(Collected data)

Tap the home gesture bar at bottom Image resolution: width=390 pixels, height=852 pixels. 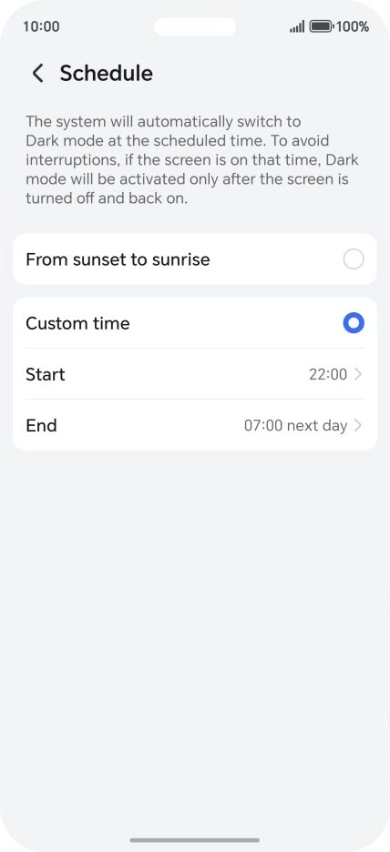(195, 840)
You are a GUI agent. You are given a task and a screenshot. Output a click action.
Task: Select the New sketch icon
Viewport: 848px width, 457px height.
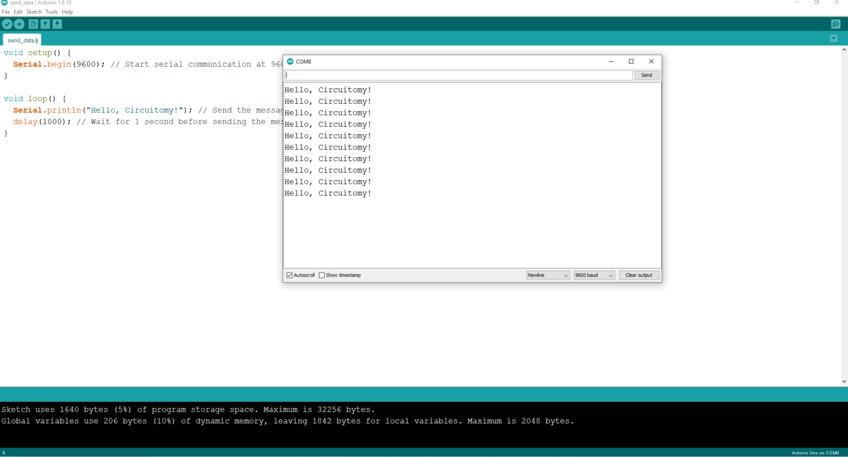33,24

▸ Exercise objective
Look above for the line containing "Task: Select the New sketch icon", then retype it and each line after it to the end of the records, exactly and without pictures.

▸ Output below
Task: Select the New sketch icon
Viewport: 848px width, 457px height.
33,24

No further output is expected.